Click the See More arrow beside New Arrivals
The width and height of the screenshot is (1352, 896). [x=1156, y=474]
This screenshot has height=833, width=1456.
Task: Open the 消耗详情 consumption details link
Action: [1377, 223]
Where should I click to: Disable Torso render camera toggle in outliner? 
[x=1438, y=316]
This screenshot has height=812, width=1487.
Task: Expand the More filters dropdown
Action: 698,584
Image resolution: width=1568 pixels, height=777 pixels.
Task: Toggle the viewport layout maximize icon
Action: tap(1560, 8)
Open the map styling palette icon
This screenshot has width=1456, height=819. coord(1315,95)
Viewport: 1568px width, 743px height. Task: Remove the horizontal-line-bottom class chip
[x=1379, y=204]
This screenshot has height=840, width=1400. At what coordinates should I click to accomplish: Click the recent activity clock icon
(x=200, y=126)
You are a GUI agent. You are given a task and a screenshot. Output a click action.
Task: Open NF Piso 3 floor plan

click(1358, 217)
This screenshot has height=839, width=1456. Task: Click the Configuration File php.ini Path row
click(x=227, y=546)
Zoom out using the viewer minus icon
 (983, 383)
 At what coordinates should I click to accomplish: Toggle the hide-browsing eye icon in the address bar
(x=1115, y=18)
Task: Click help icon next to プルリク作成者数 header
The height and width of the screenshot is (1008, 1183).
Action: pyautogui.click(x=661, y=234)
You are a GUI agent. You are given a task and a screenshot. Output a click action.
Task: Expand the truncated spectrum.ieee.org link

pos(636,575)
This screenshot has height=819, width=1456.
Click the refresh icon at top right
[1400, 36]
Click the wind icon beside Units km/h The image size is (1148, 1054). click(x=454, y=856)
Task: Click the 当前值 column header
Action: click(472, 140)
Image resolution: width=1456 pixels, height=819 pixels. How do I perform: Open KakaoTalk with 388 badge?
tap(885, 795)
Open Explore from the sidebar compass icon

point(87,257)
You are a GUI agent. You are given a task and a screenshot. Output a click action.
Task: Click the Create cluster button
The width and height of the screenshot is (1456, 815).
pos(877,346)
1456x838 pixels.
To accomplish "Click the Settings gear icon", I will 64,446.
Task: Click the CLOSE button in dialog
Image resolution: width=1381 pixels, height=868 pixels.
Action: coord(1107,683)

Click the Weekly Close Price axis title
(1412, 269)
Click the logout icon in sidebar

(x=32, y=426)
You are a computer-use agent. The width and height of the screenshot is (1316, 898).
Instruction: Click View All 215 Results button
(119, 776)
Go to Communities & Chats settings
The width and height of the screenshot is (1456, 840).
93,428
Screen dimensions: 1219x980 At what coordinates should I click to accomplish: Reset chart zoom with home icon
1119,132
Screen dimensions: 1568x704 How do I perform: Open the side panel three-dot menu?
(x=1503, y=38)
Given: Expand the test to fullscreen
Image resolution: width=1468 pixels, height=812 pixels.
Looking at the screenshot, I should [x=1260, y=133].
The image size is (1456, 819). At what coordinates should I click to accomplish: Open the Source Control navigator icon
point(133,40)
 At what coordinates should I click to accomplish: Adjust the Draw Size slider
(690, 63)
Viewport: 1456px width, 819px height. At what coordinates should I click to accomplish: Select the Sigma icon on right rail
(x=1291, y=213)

#####

:: About this task ::
Your answer should be the full set of records above, restated exactly.

:: Reply to the task ::
Click the See More arrow beside New Arrivals
The width and height of the screenshot is (1352, 896). [x=1156, y=474]
This screenshot has height=833, width=1456.
Task: Open the 消耗详情 consumption details link
Action: [1377, 223]
Where should I click to: Disable Torso render camera toggle in outliner? 
[x=1438, y=316]
This screenshot has height=812, width=1487.
Task: Expand the More filters dropdown
Action: 698,584
Image resolution: width=1568 pixels, height=777 pixels.
Task: Toggle the viewport layout maximize icon
Action: tap(1560, 8)
Open the map styling palette icon
This screenshot has width=1456, height=819. coord(1315,95)
Viewport: 1568px width, 743px height. Task: Remove the horizontal-line-bottom class chip
[x=1379, y=204]
This screenshot has height=840, width=1400. At what coordinates should I click to accomplish: Click the recent activity clock icon
(x=200, y=126)
You are a GUI agent. You are given a task and a screenshot. Output a click action.
Task: Open NF Piso 3 floor plan

click(1358, 217)
This screenshot has height=839, width=1456. Task: Click the Configuration File php.ini Path row
click(x=227, y=546)
Zoom out using the viewer minus icon
 (983, 383)
 At what coordinates should I click to accomplish: Toggle the hide-browsing eye icon in the address bar
(x=1115, y=18)
Task: Click help icon next to プルリク作成者数 header
The height and width of the screenshot is (1008, 1183).
Action: pyautogui.click(x=661, y=234)
You are a GUI agent. You are given a task and a screenshot. Output a click action.
Task: Expand the truncated spectrum.ieee.org link

pos(636,575)
This screenshot has height=819, width=1456.
Click the refresh icon at top right
[1400, 36]
Click the wind icon beside Units km/h The image size is (1148, 1054). click(x=454, y=856)
Task: Click the 当前值 column header
Action: click(472, 140)
Image resolution: width=1456 pixels, height=819 pixels. How do I perform: Open KakaoTalk with 388 badge?
tap(885, 795)
Open Explore from the sidebar compass icon

point(87,257)
You are a GUI agent. You are given a task and a screenshot. Output a click action.
Task: Click the Create cluster button
The width and height of the screenshot is (1456, 815).
pos(877,346)
1456x838 pixels.
To accomplish "Click the Settings gear icon", I will 64,446.
Task: Click the CLOSE button in dialog
Image resolution: width=1381 pixels, height=868 pixels.
Action: coord(1107,683)

Click the Weekly Close Price axis title
(1412, 269)
Click the logout icon in sidebar

(x=32, y=426)
You are a computer-use agent. The width and height of the screenshot is (1316, 898).
Instruction: Click View All 215 Results button
(119, 776)
Go to Communities & Chats settings
The width and height of the screenshot is (1456, 840).
93,428
Screen dimensions: 1219x980 At what coordinates should I click to accomplish: Reset chart zoom with home icon
1119,132
Screen dimensions: 1568x704 How do I perform: Open the side panel three-dot menu?
(x=1503, y=38)
Given: Expand the test to fullscreen
Image resolution: width=1468 pixels, height=812 pixels.
Looking at the screenshot, I should [x=1260, y=133].
The image size is (1456, 819). At what coordinates should I click to accomplish: Open the Source Control navigator icon
point(133,40)
 At what coordinates should I click to accomplish: Adjust the Draw Size slider
(690, 63)
Viewport: 1456px width, 819px height. At what coordinates should I click to accomplish: Select the Sigma icon on right rail
(x=1291, y=213)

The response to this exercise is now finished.